Could you extend the biography of Canadian social worker Kenneth Hugh Lyotier, picking up after its last sentence and leaving the data that follows it aside?

• [Document segment]
□ □ □ □ □ □ □

Canadian social worker (1947–2021)

Kenneth Hugh Lyotier (February 7, 1947 – November 27, 2021) was a Canadian social worker who led recycling and community development initiatives in the Downtown Eastside neighborhood of Vancouver. He started the Vancouver-based social venture United We Can which provided opportunities for binners to bring in containers for deposit refunds. He was also a founder of the Binners Project in 2016.

Lyotier received the Canadian Meritorious Service Medal in 2005, and the Queen Elizabeth II Diamond Jubilee Medal in 2012. He was also a torchbearer for the 2010 Winter Olympics in Vancouver and was the recipient of an honorary doctor of laws degree from the University of British Columbia in 2011.

== Biography ==
Lyotier was born into a working-class family on February 7, 1947 in the Lynn Valley neighborhood of North Vancouver in British Columbia. After his parents' death, he grew up with his siblings and a cousin who moved in with the family. Lyotier developed Crohn's disease, an inflammatory bowel disease, in his late teens. Recalling his early life, Lyotier would later speak about the chronic intestinal pain associated with the disease, and the frequent hospital visits that defined his growing up years. It was during this time that he was introduced to alcohol and drugs, which initially were ways to distract from the pain, but very soon became an addiction.

Addiction would lead him to a life of poverty and income assistance, which included moving to the Downtown Eastside neighborhood of Vancouver. During this time he would supplement his welfare income by dumpster diving. He continued this life until he was 40, when he had intestinal surgery that took him out of chronic pain.

Lyotier worked very closely with binners in the Downtown Eastside neighborhood, who were largely unemployed and injured members of the natural resources industry in British Columbia. In one of his first collective actions in 1991, he organized an event in Vancouver's Victory Square where he had the binners bringing all their cartpiles with beverage containers that were not eligible for refund deposits. The visuals of a huge pile of containers created a stir in the city, eventually resulting in the province introducing a universal beverage deposit and recycling system in 1998.

□ □ □ □ □ □ □

• [Material provided]
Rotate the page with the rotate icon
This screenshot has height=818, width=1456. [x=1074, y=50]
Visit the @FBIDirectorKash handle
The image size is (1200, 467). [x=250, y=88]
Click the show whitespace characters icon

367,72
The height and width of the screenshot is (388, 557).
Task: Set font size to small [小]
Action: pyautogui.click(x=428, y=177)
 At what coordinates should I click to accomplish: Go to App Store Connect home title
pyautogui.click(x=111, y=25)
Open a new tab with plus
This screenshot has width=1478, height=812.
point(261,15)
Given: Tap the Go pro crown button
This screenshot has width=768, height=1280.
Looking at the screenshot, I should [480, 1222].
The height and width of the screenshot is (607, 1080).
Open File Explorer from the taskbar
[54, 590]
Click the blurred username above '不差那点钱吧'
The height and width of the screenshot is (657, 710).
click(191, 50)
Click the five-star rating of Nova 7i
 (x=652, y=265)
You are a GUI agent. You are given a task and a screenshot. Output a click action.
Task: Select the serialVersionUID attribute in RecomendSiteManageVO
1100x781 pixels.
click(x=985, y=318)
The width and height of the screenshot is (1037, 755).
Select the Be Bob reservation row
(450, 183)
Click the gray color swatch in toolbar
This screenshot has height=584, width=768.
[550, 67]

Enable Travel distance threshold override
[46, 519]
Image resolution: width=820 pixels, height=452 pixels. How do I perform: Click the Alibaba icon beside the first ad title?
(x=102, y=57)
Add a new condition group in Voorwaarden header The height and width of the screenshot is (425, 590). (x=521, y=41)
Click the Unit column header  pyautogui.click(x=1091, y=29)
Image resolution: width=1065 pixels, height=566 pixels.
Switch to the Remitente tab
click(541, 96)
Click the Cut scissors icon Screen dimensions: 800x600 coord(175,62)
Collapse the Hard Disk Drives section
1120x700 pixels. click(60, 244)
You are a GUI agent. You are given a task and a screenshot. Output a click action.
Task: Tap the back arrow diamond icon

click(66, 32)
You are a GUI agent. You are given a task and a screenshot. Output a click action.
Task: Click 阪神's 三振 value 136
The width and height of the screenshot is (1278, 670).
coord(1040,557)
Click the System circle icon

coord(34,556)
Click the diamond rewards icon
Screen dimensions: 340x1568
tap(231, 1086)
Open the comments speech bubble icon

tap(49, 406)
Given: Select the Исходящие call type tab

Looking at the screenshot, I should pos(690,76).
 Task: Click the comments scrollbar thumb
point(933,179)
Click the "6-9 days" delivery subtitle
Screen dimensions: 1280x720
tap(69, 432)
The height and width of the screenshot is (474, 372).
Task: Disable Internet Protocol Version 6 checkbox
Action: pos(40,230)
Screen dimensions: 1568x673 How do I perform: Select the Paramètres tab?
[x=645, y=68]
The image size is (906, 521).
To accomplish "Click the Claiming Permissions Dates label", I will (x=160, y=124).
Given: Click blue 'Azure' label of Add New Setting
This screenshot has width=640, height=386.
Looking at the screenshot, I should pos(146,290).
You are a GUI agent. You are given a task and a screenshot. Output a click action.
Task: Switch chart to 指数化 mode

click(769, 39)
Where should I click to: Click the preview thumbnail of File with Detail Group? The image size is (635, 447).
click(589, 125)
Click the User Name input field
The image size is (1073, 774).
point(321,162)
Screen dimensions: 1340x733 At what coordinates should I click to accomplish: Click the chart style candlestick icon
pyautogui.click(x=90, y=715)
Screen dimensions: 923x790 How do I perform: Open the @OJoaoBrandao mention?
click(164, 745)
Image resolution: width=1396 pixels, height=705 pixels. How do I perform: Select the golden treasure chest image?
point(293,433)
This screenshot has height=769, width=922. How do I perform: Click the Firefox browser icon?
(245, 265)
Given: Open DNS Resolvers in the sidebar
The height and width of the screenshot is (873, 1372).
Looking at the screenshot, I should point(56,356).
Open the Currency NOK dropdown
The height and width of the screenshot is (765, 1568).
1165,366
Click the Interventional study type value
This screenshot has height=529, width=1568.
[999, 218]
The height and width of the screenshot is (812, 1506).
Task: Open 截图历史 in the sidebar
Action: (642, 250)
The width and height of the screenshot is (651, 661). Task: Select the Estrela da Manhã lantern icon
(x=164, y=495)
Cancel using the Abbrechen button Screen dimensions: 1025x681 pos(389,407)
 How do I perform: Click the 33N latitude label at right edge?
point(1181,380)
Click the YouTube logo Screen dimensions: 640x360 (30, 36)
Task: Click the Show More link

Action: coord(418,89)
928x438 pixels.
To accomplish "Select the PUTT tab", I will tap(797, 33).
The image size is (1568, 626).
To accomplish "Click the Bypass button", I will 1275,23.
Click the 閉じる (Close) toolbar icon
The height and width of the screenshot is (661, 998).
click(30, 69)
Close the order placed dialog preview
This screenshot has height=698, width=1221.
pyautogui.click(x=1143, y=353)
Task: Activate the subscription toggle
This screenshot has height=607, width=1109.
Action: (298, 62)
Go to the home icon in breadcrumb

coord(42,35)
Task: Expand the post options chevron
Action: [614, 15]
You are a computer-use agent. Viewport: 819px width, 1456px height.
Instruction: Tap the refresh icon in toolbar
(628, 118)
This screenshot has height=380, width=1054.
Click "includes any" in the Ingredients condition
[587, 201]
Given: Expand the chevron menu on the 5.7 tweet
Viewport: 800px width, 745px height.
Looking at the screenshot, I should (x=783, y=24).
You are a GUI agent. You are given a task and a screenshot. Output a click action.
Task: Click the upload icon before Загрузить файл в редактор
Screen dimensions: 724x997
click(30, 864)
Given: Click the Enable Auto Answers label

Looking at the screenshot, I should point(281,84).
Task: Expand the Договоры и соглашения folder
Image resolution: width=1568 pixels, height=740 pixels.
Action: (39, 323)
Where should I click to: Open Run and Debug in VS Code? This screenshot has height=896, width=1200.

□ □ □ □ □ □ □

• [Answer to this problem]
In 1995, Lyotier started the social venture, United We Can, in Downtown Eastside. The enterprise was intended to be a community space for binners, with additional job training being available for them as they brought along containers for recycling. As of 2021, the venture processed ~60,000 containers every day, providing $2 million to over 700 binners, and employed ~120 staffers. He launched the Binners Project in 2016. His work led to binners being recruited as 'zero-waste ambassadors' for the Pacific National Exhibition. He was also an advisor to the City of Vancouver on various issues including homelessness, de-addiction and medical services, and poverty alleviation. Lyotier was also associated with the Save Our Living Environment, a Vancouver-based organization aiming to improve urban living conditions for the homeless.

Lyotier received the Canadian Meritorious Service Medal in 2005, and the Queen Elizabeth II Diamond Jubilee Medal in 2012. He was also a torchbearer for the 2010 Winter Olympics in Vancouver. He famously took the torch with him to United We Can facility for binners to take pictures with the torch. He received an honorary doctor of laws degree from the University of British Columbia in 2011. A fund based on his name was set up with Vancity foundation to further economic inclusion and social justice initiatives in the Downtown Eastside region.

Lyotier died a medically assisted death in Vancouver on November 27, 2021. He was aged 74. He had been diagnosed with a form of cancer.